First there was the chicken bin. Anything edible (well, that the chickens and geese would consider edible) went in there. It was an old large yoghurt tub, generally, and it got replaced after it got too beat up to be used.
Next was the Bucket. As this house had Alaskan plumbing (home-built, and not entirely finished), there was no easy way to dispose of liquid garbage. In a fully plumbed house, you'd pour the glass of slightly off milk down the sink. In the Alaskan house, you dump it in the Bucket, and then the Bucket is in turn dumped -- originally, outside, but when the bathroom was completed, it would be flushed down the toilet.

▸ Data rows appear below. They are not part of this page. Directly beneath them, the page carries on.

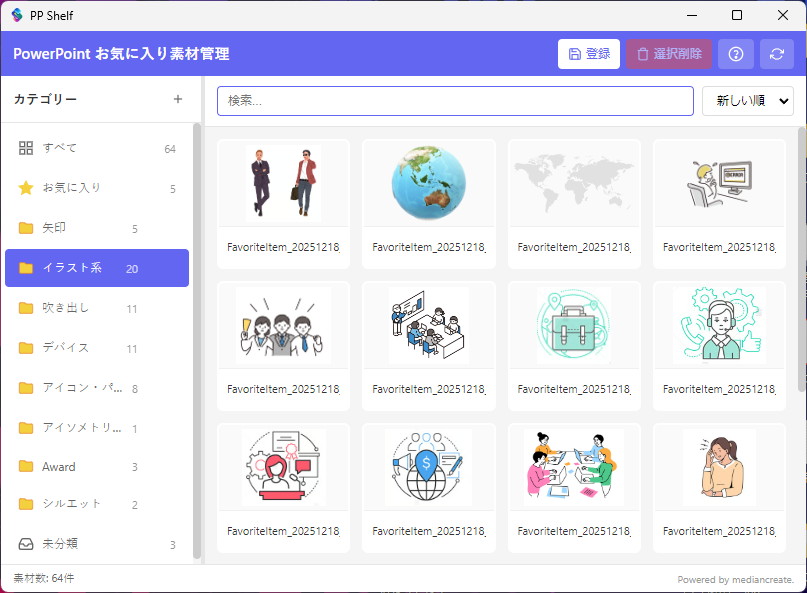This screenshot has height=593, width=807.
Task: Select the two businessmen thumbnail
Action: coord(283,184)
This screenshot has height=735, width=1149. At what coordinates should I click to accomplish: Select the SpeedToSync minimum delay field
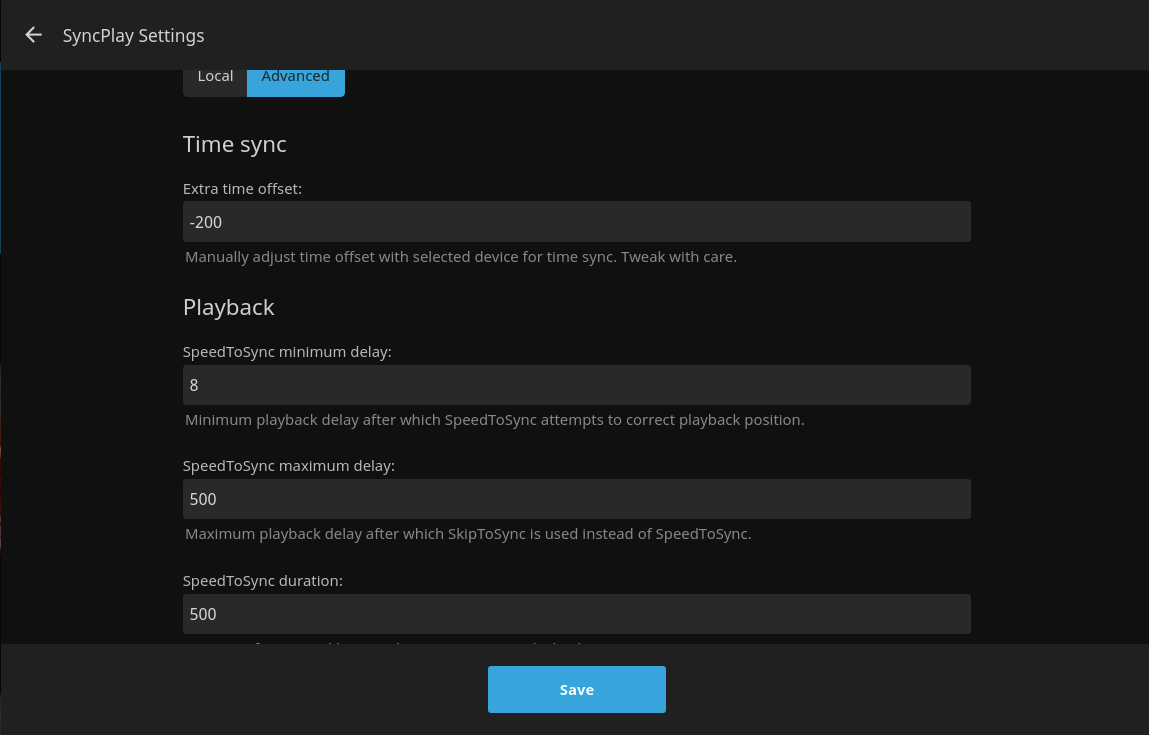[x=576, y=384]
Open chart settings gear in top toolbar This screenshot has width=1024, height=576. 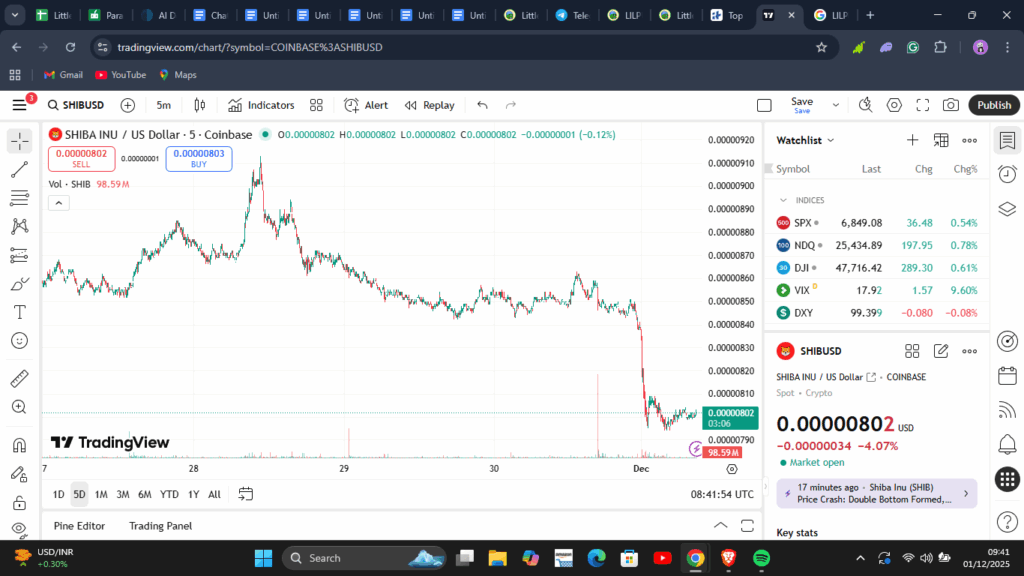tap(894, 105)
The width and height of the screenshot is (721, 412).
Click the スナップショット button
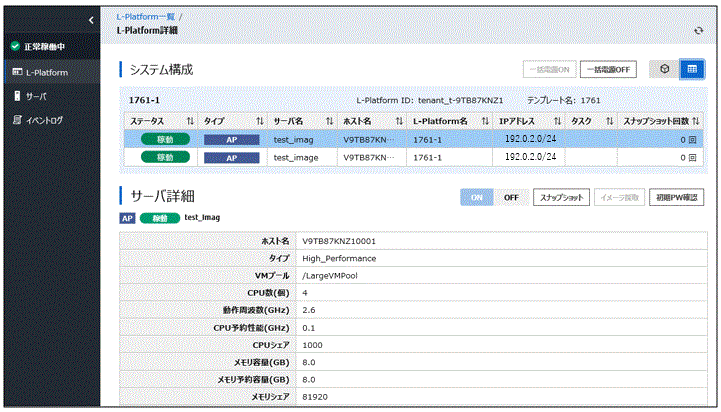tap(560, 198)
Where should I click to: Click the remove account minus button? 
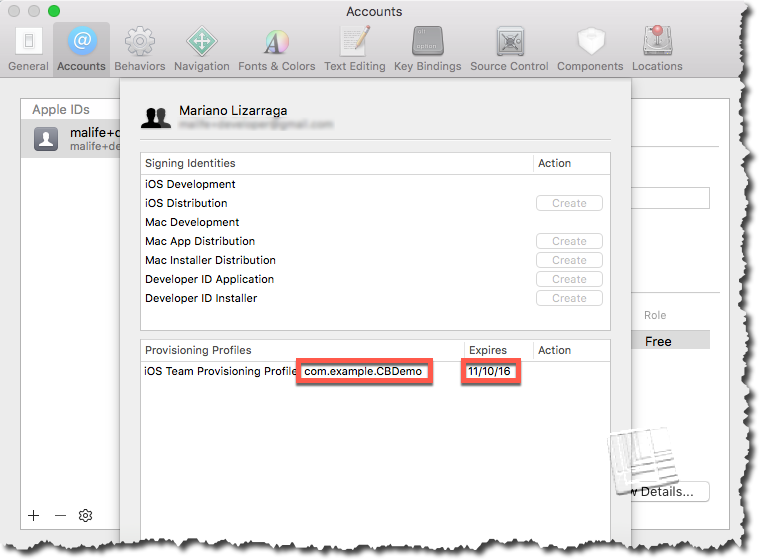60,515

Anything that could reasonably be burned was put into the Burning Garbage, which was generally a paper grocery bag stood next to the other garbage can. Paper, wood, some plastic (but not too much), anything that would help light the wood stove. No metal. No glass. Nothing that would make an evil mess in the ashes. Since we had wood heat already, it made sense to not consign to the landfill that which could help heat our home. Obsolete homework. Junk mail. Paper towels. Dead rags. Lots of tissue, in snot season. Anything that would burn cleanly.

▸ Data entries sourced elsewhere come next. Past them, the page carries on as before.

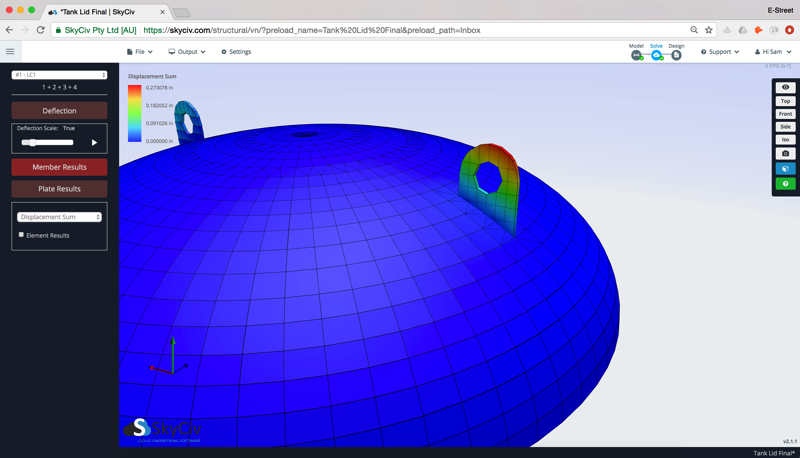Open the Output menu

[187, 52]
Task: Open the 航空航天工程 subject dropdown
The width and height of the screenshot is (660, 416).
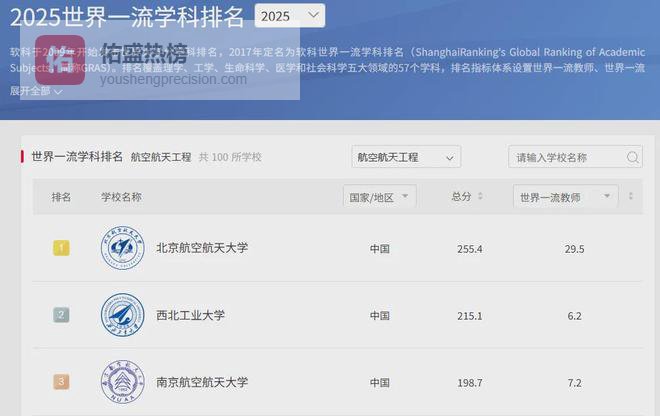Action: click(x=405, y=158)
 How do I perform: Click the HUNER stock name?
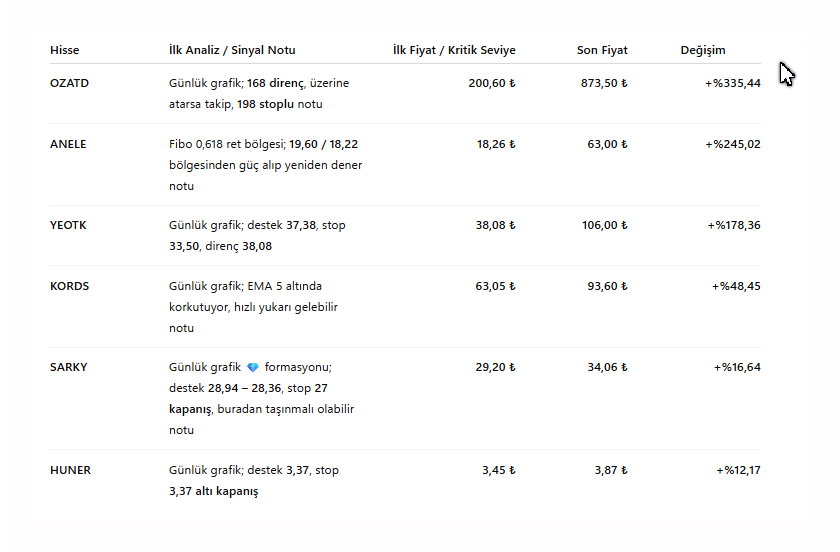pyautogui.click(x=71, y=470)
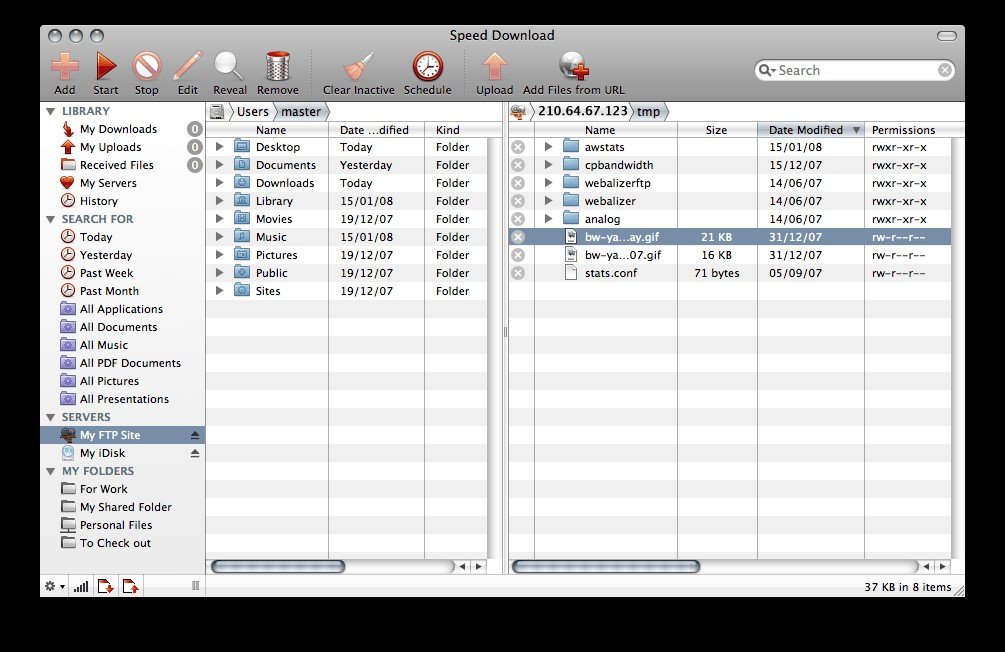1005x652 pixels.
Task: Expand the awstats folder
Action: (x=548, y=147)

Anything, that is, except for thin cardboard. That went to the gerbils, when we had gerbils. There had been, at one point, a recycling business in town, called Sandy's Recycling. That business went under, but as one of the gerbils was named Sandy, we thought that giving the cardboard to the gerbils and calling it Sandy's Recycling was hilarious.
All the rest went into the other garbage can, and the bags of garbage were taken to the nearest waste transfer station -- living outside of town, there was no garbage collection service, and we had to transport our own trash a fifteen minute drive to the dumpsters where the FNSB garbage trucks would finally escort them to the landfill.
So much work that went into the garbage. So little that was actually thrown out. I think that my current household throws out seven times what my childhood household threw out, just by not being in a position to burn the paper garbage.